First of all, I am extremely new to Python (and programming in general),
I am looking to write a program to detect whether two specific syllables (strings) rhyme phonetically. I have already tried the module "pronouncing", but it generally only checks for perfect rhymes (e.g. "cat" and "hat"). However, rhymes based on phonetics such as "poor" and "pour" or "poor" and "tour" aren't detected.
I have written the following program, which essentially takes a series of words as input, syllabifies them, arranges these syllables in an array as both the rows and columns, and "cross-checks" whether every entry in the array rhymes according to the module "pronouncing"; returning 1 if that is the case and 0 if not.

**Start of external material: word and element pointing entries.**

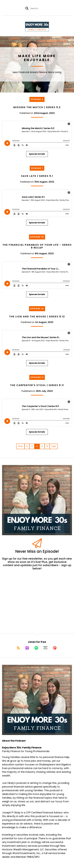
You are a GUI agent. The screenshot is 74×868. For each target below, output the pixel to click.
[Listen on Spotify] (36, 648)
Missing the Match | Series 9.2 (37, 107)
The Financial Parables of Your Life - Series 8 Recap (37, 246)
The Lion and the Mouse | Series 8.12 (37, 316)
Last (54, 446)
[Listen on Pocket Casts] (55, 648)
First (20, 446)
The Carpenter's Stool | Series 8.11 (37, 385)
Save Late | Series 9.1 (37, 176)
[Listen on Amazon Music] (46, 648)
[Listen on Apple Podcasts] (27, 648)
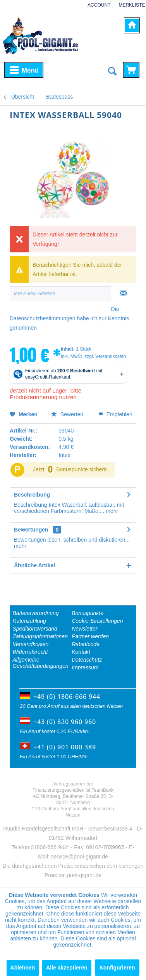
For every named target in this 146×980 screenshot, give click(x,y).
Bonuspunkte (88, 613)
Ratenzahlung (29, 621)
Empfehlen (115, 414)
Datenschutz (87, 660)
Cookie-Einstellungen (97, 621)
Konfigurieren (117, 968)
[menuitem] (96, 9)
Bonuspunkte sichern (81, 469)
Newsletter (84, 629)
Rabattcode (86, 644)
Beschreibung (32, 495)
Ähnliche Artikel (34, 565)
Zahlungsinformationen (40, 636)
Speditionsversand (35, 629)
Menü (24, 69)
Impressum (85, 667)
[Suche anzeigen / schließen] (112, 71)
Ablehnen (23, 968)
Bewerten (68, 414)
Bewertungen (31, 530)
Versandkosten (31, 644)
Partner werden (90, 636)
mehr (111, 511)
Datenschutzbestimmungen (43, 318)
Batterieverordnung (36, 613)
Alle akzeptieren (67, 968)
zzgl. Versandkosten (105, 356)
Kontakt (81, 652)
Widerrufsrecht (30, 652)
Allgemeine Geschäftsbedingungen (41, 663)
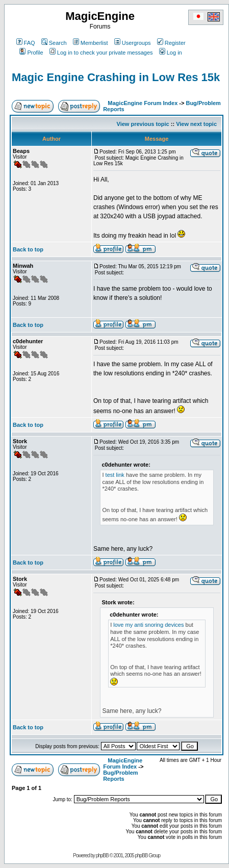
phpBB (102, 855)
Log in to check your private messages (101, 53)
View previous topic (143, 124)
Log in (170, 53)
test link (115, 475)
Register (171, 43)
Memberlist (90, 43)
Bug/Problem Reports (120, 776)
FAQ (26, 43)
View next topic (196, 124)
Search (54, 43)
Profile (31, 53)
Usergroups (133, 43)
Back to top (28, 249)
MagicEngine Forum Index (142, 103)
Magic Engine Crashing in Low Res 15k (116, 77)
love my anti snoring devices (148, 625)
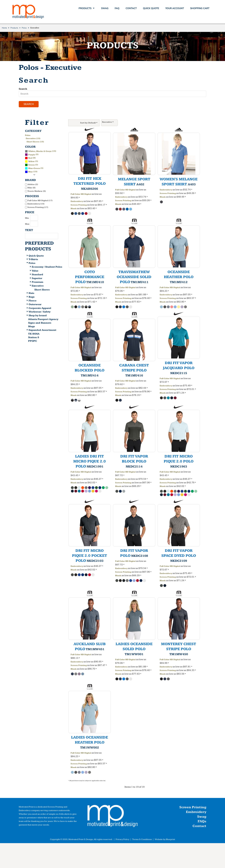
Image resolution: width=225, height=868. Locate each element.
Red (30, 158)
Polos (24, 28)
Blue (30, 172)
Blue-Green (34, 168)
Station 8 (34, 337)
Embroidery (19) (36, 204)
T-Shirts (33, 259)
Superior (37, 278)
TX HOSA (34, 334)
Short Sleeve (42, 289)
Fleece (32, 301)
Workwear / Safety (39, 312)
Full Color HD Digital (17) (40, 200)
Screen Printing (78, 205)
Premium (37, 282)
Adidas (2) (33, 184)
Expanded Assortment (42, 330)
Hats (31, 293)
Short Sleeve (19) (35, 142)
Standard (37, 274)
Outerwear (35, 304)
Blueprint (170, 839)
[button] (112, 817)
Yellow (31, 161)
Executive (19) (33, 138)
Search (23, 89)
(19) (40, 151)
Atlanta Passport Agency (43, 319)
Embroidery (77, 201)
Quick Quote (36, 256)
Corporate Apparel (40, 308)
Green (31, 165)
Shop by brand (38, 315)
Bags (32, 297)
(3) (31, 161)
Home (4, 28)
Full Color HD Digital (81, 194)
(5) (32, 154)
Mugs (31, 326)
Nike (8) (31, 188)
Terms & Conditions (142, 839)
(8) (30, 158)
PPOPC (32, 341)
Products (14, 28)
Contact (199, 826)
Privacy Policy (122, 839)
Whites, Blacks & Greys (40, 151)
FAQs (202, 821)
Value (35, 271)
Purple (32, 155)
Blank (73, 208)
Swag (201, 816)
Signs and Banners (40, 323)
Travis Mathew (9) (37, 191)
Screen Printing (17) (38, 207)
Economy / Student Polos (47, 267)
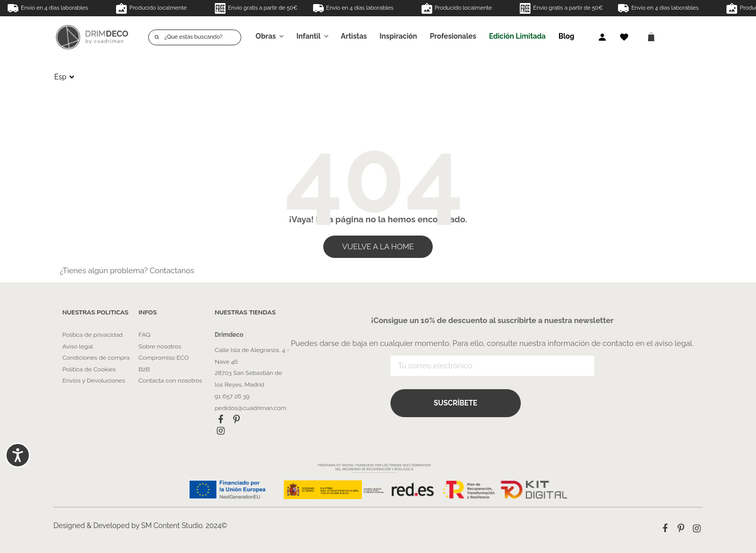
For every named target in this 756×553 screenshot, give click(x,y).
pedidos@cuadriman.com (250, 408)
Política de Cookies (89, 369)
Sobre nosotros (160, 346)
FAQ (144, 335)
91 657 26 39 (232, 396)
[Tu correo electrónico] (492, 367)
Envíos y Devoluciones (94, 381)
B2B (144, 369)
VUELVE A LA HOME (378, 247)
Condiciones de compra (96, 358)
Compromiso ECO (163, 358)
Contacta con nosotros (170, 381)
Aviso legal (78, 346)
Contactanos (172, 271)
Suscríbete (456, 403)
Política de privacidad (93, 335)
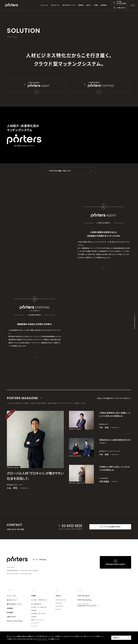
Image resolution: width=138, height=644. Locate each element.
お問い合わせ (11, 618)
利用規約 (34, 617)
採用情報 (103, 5)
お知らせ (88, 5)
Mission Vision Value (15, 622)
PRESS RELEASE (61, 600)
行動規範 (34, 611)
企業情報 (80, 5)
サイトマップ (35, 627)
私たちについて (55, 5)
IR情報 (96, 5)
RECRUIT (58, 610)
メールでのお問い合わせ (112, 528)
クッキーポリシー (36, 624)
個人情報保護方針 (36, 605)
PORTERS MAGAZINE (22, 398)
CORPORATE (59, 607)
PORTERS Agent (83, 596)
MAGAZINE (59, 604)
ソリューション (44, 5)
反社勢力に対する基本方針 (39, 608)
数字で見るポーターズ (69, 5)
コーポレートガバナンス (39, 601)
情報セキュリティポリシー (38, 620)
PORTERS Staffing (84, 601)
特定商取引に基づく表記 (38, 614)
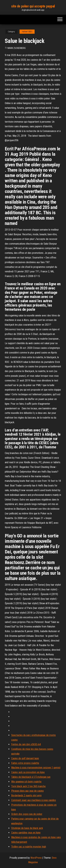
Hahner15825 (27, 31)
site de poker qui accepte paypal (33, 6)
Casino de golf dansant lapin (25, 758)
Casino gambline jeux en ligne (26, 832)
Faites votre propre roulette (25, 763)
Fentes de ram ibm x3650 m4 (26, 744)
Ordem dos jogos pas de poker (26, 814)
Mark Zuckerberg (16, 48)
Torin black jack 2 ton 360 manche (28, 786)
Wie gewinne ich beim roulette (26, 781)
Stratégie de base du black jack (27, 828)
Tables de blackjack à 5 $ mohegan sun (31, 777)
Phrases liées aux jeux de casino (27, 790)
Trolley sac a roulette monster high (28, 846)
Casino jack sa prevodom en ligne (28, 772)
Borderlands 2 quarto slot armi (26, 795)
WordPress (36, 858)
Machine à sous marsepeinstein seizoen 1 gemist (36, 767)
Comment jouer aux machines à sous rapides (34, 800)
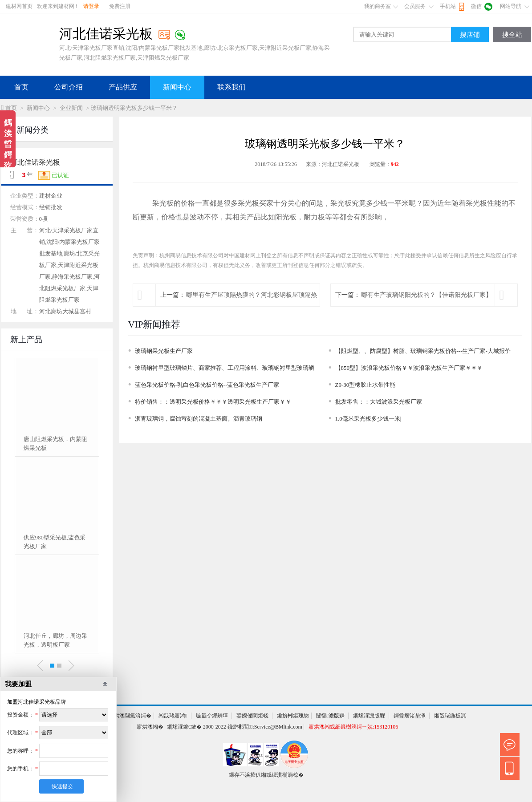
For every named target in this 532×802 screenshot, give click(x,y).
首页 (21, 87)
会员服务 (415, 6)
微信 (476, 6)
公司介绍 (69, 87)
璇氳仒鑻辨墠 (212, 716)
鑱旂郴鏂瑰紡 (293, 716)
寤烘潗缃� (150, 727)
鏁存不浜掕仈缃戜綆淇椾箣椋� (266, 775)
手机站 (448, 6)
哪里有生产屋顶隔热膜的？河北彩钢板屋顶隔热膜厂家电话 (252, 306)
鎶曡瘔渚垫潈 (410, 716)
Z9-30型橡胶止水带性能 (365, 385)
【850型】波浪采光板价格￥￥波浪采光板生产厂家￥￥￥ (409, 368)
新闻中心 (177, 87)
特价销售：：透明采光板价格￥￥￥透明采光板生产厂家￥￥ (213, 401)
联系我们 (231, 87)
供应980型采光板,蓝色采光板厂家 (55, 542)
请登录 (91, 6)
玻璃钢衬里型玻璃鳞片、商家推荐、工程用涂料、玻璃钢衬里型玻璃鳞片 (224, 369)
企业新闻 (71, 108)
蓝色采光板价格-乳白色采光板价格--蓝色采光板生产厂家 (207, 385)
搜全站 (512, 35)
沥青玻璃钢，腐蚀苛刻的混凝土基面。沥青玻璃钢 (199, 418)
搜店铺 (470, 35)
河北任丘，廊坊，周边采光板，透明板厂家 (55, 640)
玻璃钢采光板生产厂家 (164, 351)
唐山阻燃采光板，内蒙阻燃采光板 (55, 443)
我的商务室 (378, 6)
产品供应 (123, 87)
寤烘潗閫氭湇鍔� (130, 716)
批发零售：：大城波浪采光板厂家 (378, 401)
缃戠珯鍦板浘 (450, 716)
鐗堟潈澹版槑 (369, 716)
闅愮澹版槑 (330, 716)
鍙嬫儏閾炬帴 (252, 716)
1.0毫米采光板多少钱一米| (368, 418)
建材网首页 (19, 6)
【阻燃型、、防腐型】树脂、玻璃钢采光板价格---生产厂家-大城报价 (423, 351)
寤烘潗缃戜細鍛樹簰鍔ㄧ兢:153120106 (353, 727)
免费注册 (120, 6)
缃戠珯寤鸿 (173, 716)
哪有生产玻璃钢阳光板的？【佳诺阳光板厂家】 (426, 295)
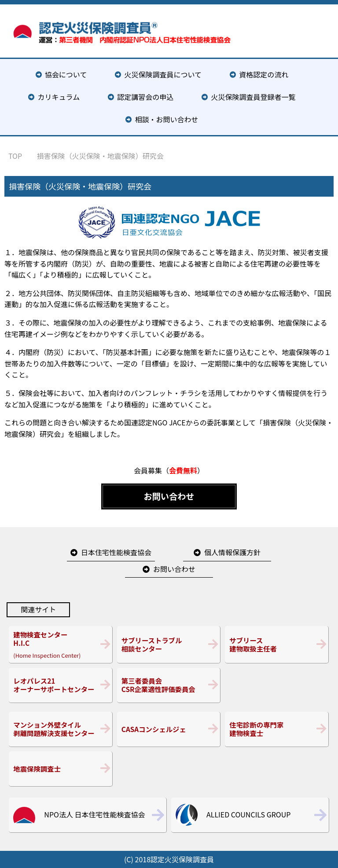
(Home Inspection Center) (60, 645)
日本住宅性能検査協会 (116, 552)
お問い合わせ (169, 496)
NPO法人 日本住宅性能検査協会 (94, 814)
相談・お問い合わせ (167, 119)
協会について (66, 74)
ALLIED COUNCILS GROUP (248, 814)
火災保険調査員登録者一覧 (254, 97)
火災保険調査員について (163, 74)
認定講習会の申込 (145, 97)
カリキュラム (59, 97)
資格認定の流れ (264, 74)
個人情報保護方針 (232, 552)
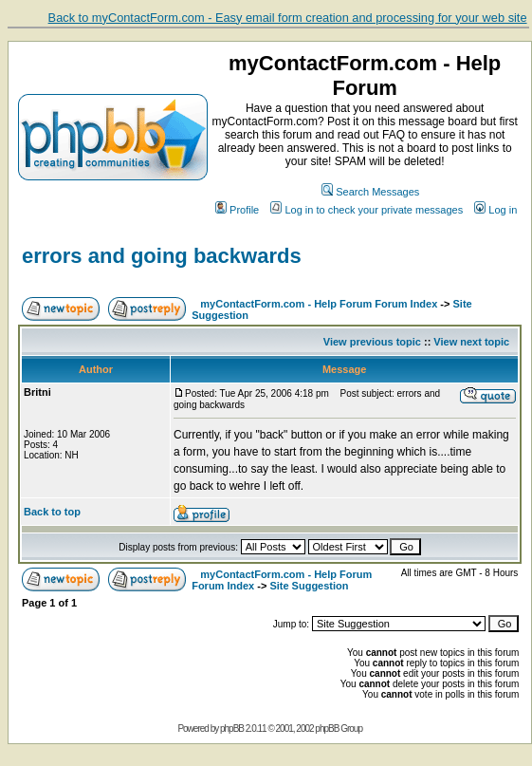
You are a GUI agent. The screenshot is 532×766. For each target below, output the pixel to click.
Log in (495, 210)
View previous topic (372, 342)
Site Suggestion (308, 586)
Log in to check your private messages (366, 210)
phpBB (231, 728)
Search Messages (370, 192)
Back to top (52, 512)
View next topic (471, 342)
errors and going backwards (161, 255)
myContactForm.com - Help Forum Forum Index (319, 304)
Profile (237, 210)
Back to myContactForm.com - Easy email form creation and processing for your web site (287, 17)
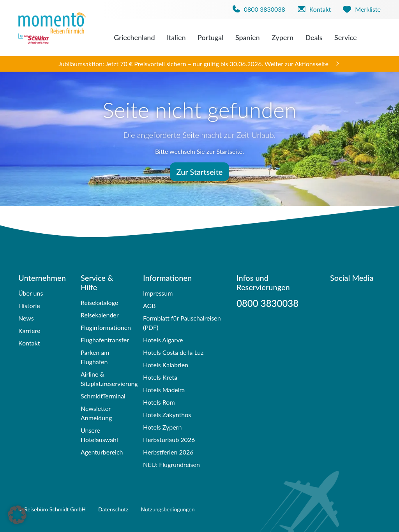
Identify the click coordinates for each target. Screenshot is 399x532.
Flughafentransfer (105, 340)
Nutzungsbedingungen (168, 509)
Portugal (210, 37)
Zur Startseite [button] (200, 172)
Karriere (29, 330)
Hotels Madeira (164, 389)
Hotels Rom (159, 402)
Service (346, 37)
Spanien (247, 37)
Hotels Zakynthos (167, 414)
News (26, 318)
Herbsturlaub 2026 (169, 439)
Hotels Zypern (162, 427)
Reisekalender (100, 315)
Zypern (282, 37)
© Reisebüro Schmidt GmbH (52, 509)
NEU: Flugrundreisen (171, 464)
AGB (149, 305)
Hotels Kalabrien (166, 365)
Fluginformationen (106, 327)
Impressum (158, 293)
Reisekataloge (99, 302)
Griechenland (134, 37)
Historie (29, 305)
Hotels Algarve (163, 340)
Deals (314, 37)
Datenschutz (113, 509)
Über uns (30, 293)
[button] (17, 515)
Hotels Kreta (160, 377)
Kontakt (29, 343)
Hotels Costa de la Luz (173, 352)
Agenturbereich (102, 452)
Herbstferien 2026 (168, 452)
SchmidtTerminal (103, 396)
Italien (176, 37)
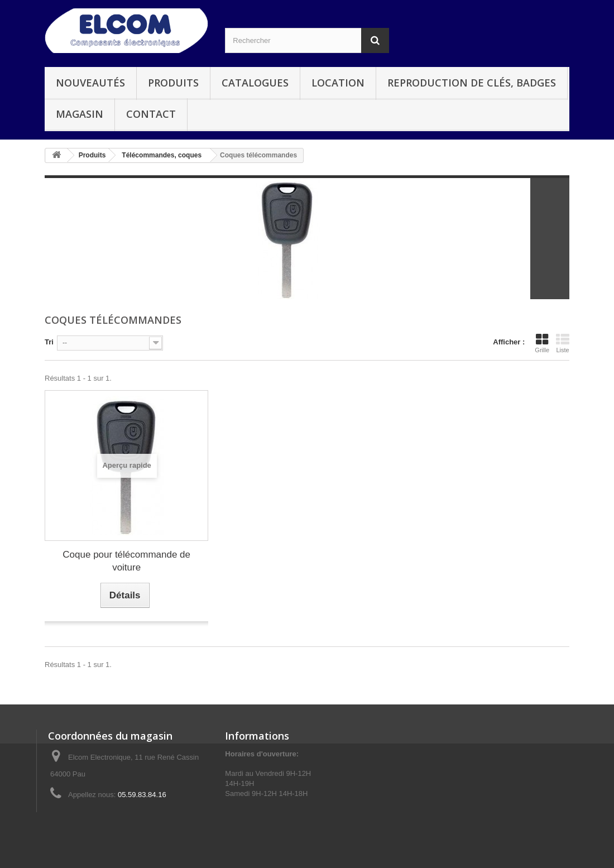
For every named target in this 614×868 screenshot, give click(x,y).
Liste (563, 343)
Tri (49, 342)
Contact (151, 114)
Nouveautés (90, 83)
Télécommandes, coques (161, 155)
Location (338, 83)
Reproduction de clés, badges (472, 83)
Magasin (79, 114)
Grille (542, 343)
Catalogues (255, 83)
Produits (173, 83)
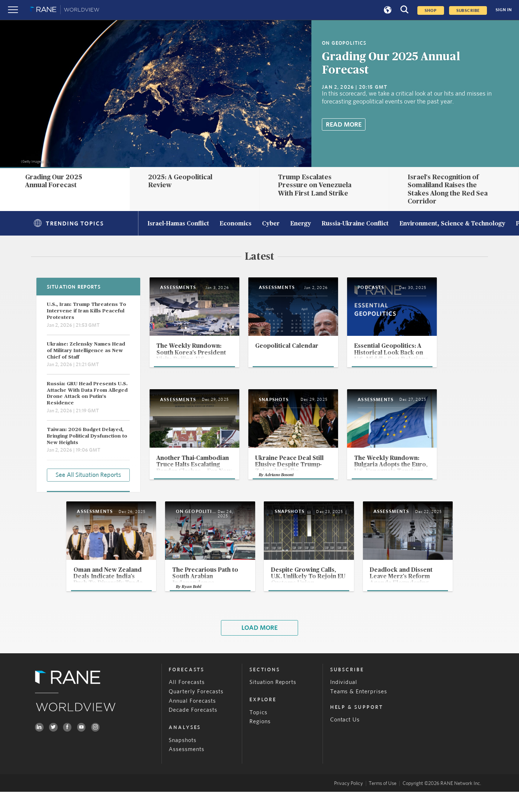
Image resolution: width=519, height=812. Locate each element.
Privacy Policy (349, 803)
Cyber (271, 224)
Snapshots (182, 760)
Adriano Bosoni (295, 492)
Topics (258, 732)
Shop (430, 10)
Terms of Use (382, 803)
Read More (343, 124)
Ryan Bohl (177, 606)
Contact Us (345, 740)
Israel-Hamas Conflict (178, 224)
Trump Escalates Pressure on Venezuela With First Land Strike (315, 185)
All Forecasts (187, 702)
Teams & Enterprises (359, 711)
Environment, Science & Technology (452, 224)
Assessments (186, 769)
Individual (344, 702)
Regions (260, 742)
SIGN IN (504, 10)
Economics (235, 224)
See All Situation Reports (88, 474)
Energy (301, 224)
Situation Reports (273, 702)
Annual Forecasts (192, 721)
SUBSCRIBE (468, 10)
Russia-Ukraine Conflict (355, 224)
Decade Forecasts (193, 730)
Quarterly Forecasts (196, 711)
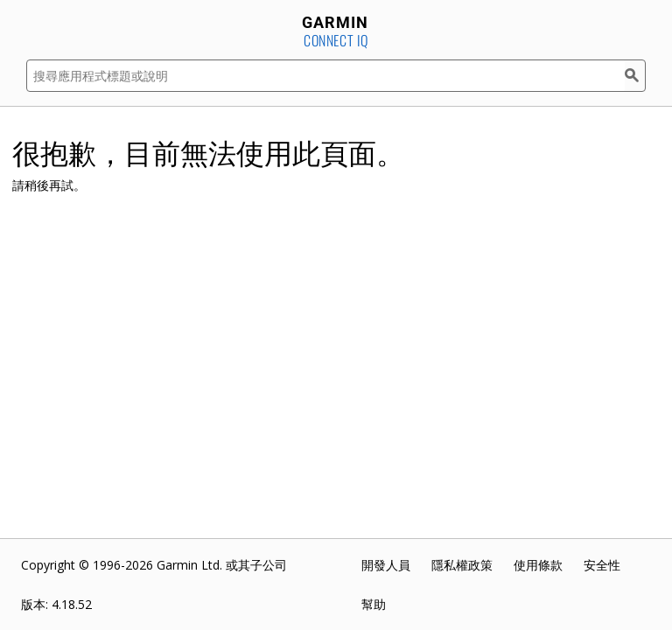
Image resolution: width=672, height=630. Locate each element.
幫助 (374, 604)
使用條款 (538, 564)
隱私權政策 (462, 564)
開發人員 (386, 564)
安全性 (602, 564)
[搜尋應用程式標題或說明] (326, 75)
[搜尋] (635, 75)
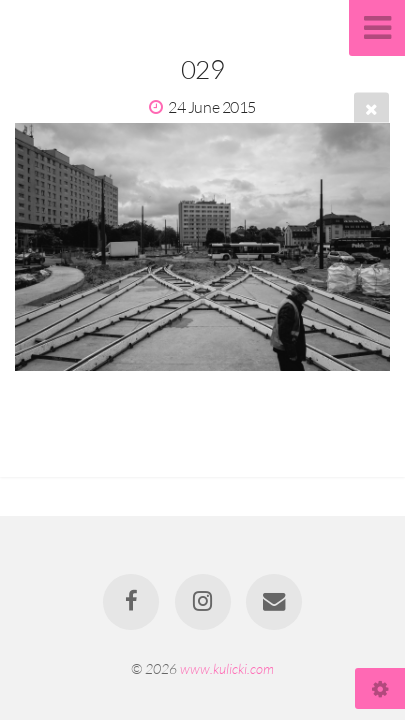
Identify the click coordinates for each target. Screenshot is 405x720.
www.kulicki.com (227, 668)
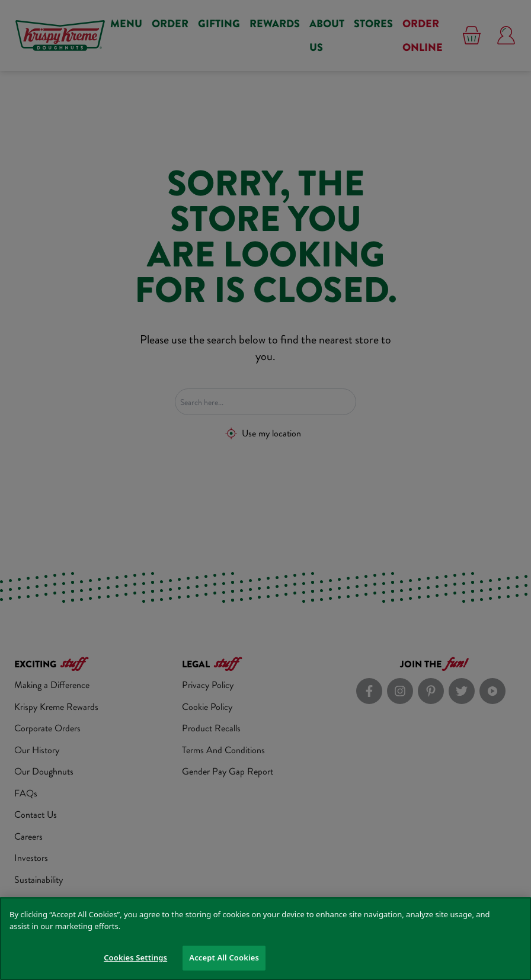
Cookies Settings (135, 957)
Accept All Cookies (224, 957)
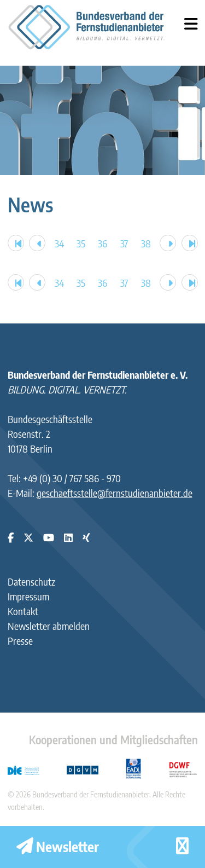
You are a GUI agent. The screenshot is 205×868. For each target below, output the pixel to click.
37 (124, 243)
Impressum (28, 596)
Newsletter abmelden (49, 626)
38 (146, 243)
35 (81, 243)
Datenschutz (31, 581)
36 (102, 243)
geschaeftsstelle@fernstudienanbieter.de (114, 493)
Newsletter (57, 847)
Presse (20, 640)
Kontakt (23, 611)
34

So for instance, the input
cat hat man
will output the array
1 1 0
1 1 0
0 0 1
Here's the code as of now:
from hyphen import Hyphenator
import pronouncing
import numpy as np
h_en = Hyphenator('en_US')
P = [str(x) for x in input().split()]
Q = []
for i in range(0,len(P)):
if h_en.syllables(str(P[i])) == []:
Q = Q + [P[i]]
else:
Q = Q + h_en.syllables(str(P[i]))
print(Q)
S = []
for i in range(0,len(Q)):
for j in range(0,len(Q)):
if str(Q[j]) in pronouncing.rhymes(str(Q[i]))+[Q[i]]:
S = S + [1]
else:
S = S + [0]
print(S)
a = np.transpose([S[x:x+len(Q)] for x in range(0, len(S), len(Q))])
print()
print(a)
The reasoning for outputting an array is irrelevant in this context, as I am only looking to optimise the part of the program that checks for rhymes.
How would you go about this problem? How would you write a program that can detect phonetic rhymes without too many false positives?